À terme, cette spécialisation peut créer de la fragilité.
Un collectif solide doit permettre de dire :
« Je ne sais pas. »
« Cette situation me touche trop. »
« J’ai besoin d’un relais. »
« Nous devons traiter ce dossier à plusieurs. »
La sécurité psychologique d’un collectif repose précisément sur cette possibilité de parler des difficultés, des erreurs et des incertitudes sans perdre sa légitimité (Edmondson, 1999).
Un bon fonctionnement d’équipe ne signifie donc pas que chacun peut tout gérer. Il signifie que personne n’est obligé de tout gérer seul.

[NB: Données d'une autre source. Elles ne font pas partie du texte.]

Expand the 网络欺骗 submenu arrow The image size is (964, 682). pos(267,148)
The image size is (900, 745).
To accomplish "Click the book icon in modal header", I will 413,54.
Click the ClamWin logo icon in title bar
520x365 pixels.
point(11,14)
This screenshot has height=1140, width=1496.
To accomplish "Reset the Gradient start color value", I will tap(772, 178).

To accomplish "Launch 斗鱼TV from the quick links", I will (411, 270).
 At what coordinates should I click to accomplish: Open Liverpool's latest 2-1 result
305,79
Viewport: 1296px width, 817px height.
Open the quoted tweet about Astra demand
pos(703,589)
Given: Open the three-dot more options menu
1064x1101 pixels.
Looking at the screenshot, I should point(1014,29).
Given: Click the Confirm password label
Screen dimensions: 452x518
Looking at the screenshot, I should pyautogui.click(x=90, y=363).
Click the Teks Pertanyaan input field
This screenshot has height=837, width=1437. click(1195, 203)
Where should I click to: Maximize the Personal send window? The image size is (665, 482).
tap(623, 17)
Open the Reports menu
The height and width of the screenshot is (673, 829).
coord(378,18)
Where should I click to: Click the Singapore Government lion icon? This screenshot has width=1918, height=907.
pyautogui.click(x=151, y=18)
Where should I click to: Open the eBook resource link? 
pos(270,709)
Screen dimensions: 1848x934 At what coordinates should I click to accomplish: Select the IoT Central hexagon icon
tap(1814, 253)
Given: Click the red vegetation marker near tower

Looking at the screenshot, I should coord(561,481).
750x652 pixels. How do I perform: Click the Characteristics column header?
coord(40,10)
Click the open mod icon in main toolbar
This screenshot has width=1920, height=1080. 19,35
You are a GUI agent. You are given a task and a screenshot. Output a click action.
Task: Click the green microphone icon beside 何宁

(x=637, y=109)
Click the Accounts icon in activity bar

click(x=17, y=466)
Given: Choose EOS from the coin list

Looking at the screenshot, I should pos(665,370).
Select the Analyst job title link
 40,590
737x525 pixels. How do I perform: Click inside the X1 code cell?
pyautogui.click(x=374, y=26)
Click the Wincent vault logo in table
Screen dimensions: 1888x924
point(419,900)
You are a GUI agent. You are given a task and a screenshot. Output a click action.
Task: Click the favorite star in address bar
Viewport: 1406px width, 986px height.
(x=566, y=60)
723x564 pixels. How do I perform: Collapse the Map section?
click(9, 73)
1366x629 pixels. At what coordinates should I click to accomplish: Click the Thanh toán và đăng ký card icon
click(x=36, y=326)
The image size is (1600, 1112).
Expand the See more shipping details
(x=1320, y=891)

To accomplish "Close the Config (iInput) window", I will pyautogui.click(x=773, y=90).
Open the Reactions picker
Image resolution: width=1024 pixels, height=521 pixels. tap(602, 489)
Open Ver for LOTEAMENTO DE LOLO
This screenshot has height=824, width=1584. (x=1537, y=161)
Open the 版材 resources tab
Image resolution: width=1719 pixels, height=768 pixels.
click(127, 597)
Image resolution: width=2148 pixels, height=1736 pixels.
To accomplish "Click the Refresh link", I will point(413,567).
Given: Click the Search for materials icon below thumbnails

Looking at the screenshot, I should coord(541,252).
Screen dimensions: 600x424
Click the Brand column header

Apprendre à écouter sans absorber
Il faut pouvoir accueillir la parole d’un salarié sans emporter chaque situation chez soi. Cela demande une forme de distance professionnelle : prendre la situation au sérieux sans la porter en permanence.
La littérature sur la récupération au travail montre l’importance du détachement psychologique hors des temps professionnels pour limiter les effets du stress chronique et de l’épuisement (Sonnentag et Fritz, 2015).
Concrètement, cela suppose aussi des règles collectives :
- définir les vrais niveaux d’urgence ;
- ne pas concentrer les situations sensibles sur une seule personne ;
- organiser des relais ;
- préserver des temps sans sollicitations ;
- accepter de différer une réponse lorsqu’un dossier mérite réflexion.
Être disponible ne veut pas dire être disponible tout le temps.
Revenir toujours au travail réel
Face à une situation difficile, les échanges peuvent vite devenir psychologisants :
« Ce manager est toxique. »
« Cette personne est fragile. »
« L’équipe ne fonctionne plus. »
Or, en matière de RPS, il faut revenir au travail et à son organisation.
L’INRS rappelle que la prévention des risques psychosociaux doit porter en priorité sur les situations et l’organisation du travail, et non sur la supposée fragilité des individus.
Pour les représentants du personnel, c’est aussi une protection : les faits et le travail réel permettent de sortir des conflits de personnes pour retrouver des leviers d’action.
Le cartable de rentrée bien équipé
A chacun de vérifier qu’il possède bien :
une boussole, pour distinguer son rôle de ce qui ne lui appartient pas ;
un collectif, pour ne pas traiter seul les dossiers difficiles ;
des limites, pour prendre soin de soi ;
des relais, internes et externes ;
une méthode, pour transformer une situation émotionnelle en faits et en actions ;
des temps de débrief, pour ne pas accumuler silencieusement les situations difficiles.
Et surtout une conviction : un représentant du personnel solide n’est pas celui qui supporte tout. C’est celui qui sait ce qu’il doit porter, ce qu’il doit partager et ce qu’il ne doit jamais porter seul.
Références
- Bakker, A.B. and Demerouti, E. (2007) ‘The Job Demands–Resources model: state of the art’, Journal of Managerial Psychology, 22(3), pp. 309–328.Edmondson, A.C. (1999) ‘Psychological safety and learning behavior in work teams’, Administrative Science Quarterly, 44(2), pp. 350–383.
- Guillaume, C., Rey, F. & Mathieu, L. (2023). La fabrique ordinaire de l’épuisement syndical. Fondation Jean-Jaurès.
- INRS (2026) Risques psychosociaux : comment agir en prévention ? Paris: Institut national de recherche et de sécurité.
- Rabe, M., Giacomuzzi, S. and Nübling, M. (2012) ‘Psychosocial workload and stress in the workers’ representative’, BMC Public Health, 12, 909.
- Sonnentag, S. and Fritz, C. (2015) ‘Recovery from job stress: The stressor-detachment model as an integrative framework’, Journal of Organizational Behavior, 36(S1), pp. S72–S103.